THE PROBLEM:
Reproduce the data exactly as given, except for any images.

━━━━━━━━━━━━━━━━

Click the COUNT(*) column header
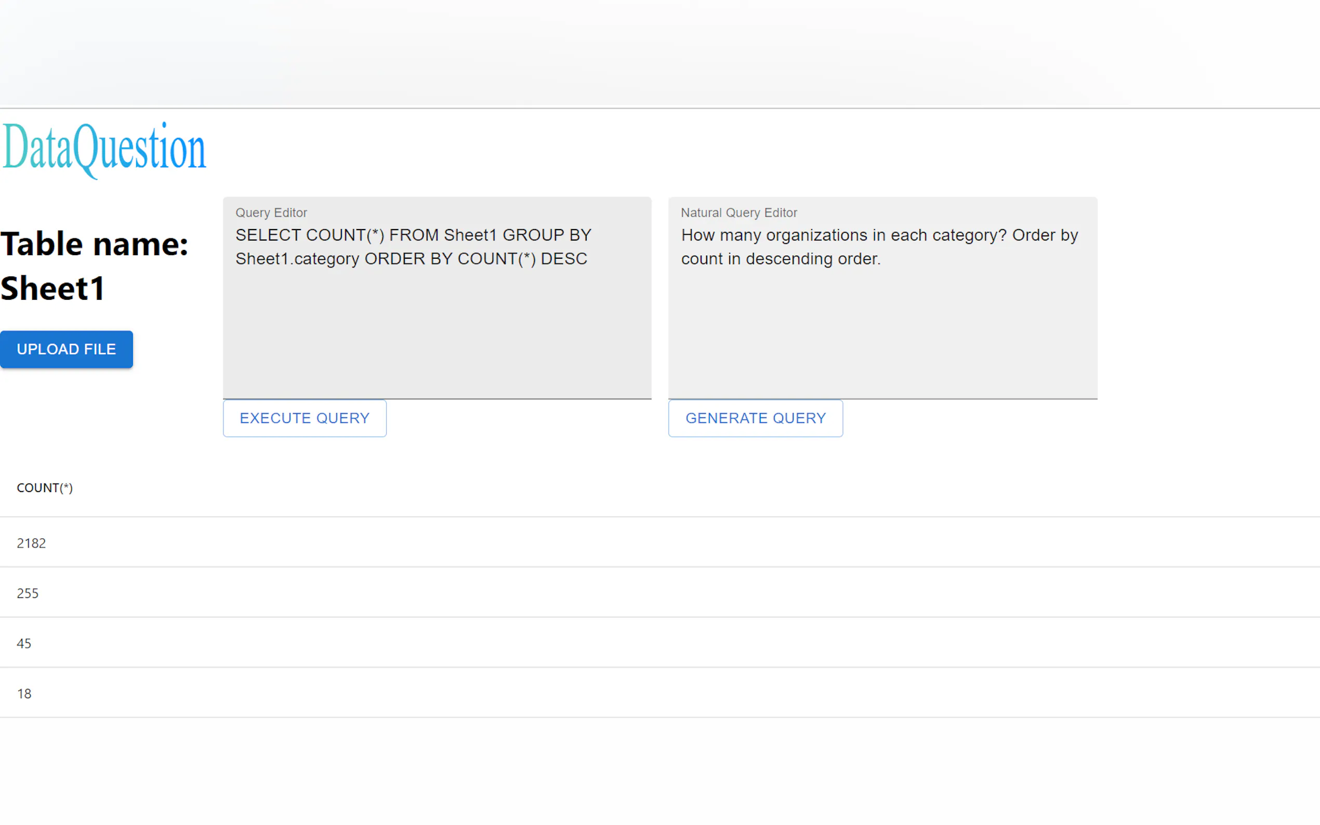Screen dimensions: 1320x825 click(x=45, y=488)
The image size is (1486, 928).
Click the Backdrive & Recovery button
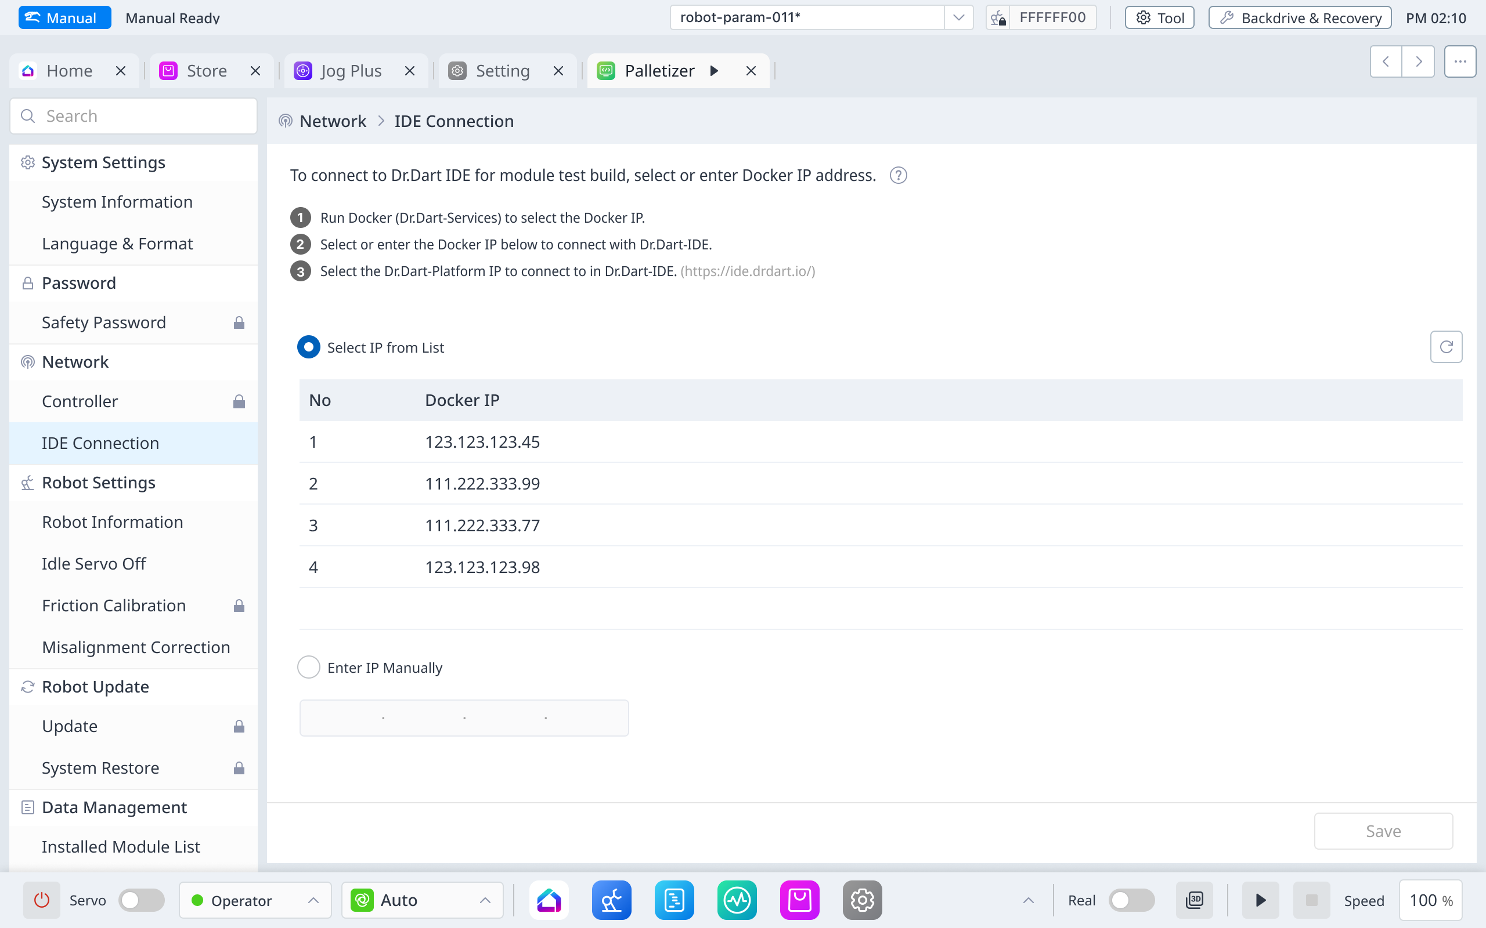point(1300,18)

━━━━━━━━━━━━━━━━

WRITTEN RESPONSE:
Click the COUNT(*) column header
Screen dimensions: 1320x825 click(x=45, y=488)
The image size is (1486, 928).
Click the Backdrive & Recovery button
point(1300,18)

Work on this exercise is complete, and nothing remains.